### Your objective
Take every line from the entries below that includes the word "agent" and copy it.

### Dataset content
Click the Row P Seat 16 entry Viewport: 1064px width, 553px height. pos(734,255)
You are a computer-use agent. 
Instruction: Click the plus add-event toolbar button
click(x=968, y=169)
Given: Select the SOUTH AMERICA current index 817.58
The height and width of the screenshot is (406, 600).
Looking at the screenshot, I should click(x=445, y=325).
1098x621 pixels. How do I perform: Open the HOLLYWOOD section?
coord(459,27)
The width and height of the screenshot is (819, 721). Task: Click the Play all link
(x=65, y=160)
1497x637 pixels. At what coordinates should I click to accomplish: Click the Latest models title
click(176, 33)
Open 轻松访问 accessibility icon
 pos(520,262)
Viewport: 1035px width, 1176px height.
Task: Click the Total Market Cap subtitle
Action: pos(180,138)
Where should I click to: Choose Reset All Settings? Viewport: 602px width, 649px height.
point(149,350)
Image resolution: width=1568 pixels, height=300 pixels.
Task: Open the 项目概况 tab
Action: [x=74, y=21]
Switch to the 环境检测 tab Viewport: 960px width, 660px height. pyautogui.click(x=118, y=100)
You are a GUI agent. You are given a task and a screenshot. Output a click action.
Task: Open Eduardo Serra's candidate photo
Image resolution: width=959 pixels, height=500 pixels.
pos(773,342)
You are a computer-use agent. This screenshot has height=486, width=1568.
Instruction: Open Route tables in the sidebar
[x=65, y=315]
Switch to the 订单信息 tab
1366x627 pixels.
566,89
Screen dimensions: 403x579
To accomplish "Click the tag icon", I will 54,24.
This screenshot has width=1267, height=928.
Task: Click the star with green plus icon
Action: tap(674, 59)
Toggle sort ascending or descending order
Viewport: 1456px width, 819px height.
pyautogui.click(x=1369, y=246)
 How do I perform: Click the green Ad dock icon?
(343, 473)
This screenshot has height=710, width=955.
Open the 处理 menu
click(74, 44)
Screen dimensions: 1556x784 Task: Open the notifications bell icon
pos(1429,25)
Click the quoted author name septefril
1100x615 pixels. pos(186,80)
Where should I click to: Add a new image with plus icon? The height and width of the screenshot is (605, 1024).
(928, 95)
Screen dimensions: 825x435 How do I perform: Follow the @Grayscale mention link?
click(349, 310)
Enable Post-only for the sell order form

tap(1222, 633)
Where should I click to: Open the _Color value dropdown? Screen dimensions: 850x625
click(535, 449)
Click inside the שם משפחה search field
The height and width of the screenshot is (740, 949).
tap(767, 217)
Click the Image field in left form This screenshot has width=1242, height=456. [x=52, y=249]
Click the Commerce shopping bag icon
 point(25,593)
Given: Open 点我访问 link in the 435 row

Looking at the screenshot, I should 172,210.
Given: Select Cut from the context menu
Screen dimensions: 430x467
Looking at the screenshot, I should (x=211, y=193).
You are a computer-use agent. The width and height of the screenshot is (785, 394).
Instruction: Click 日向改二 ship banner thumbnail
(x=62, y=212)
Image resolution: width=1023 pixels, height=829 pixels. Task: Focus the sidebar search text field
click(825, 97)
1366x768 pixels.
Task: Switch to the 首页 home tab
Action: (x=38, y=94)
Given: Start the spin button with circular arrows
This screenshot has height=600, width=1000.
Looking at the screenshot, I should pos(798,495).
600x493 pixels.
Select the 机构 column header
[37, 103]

### Reply
You are a computer-use agent. 
You are a GUI agent. You are given a task and a screenshot. Output a click action.
You are a computer-use agent. This screenshot has height=486, width=1568.
You are a computer-use agent. The width and height of the screenshot is (785, 394).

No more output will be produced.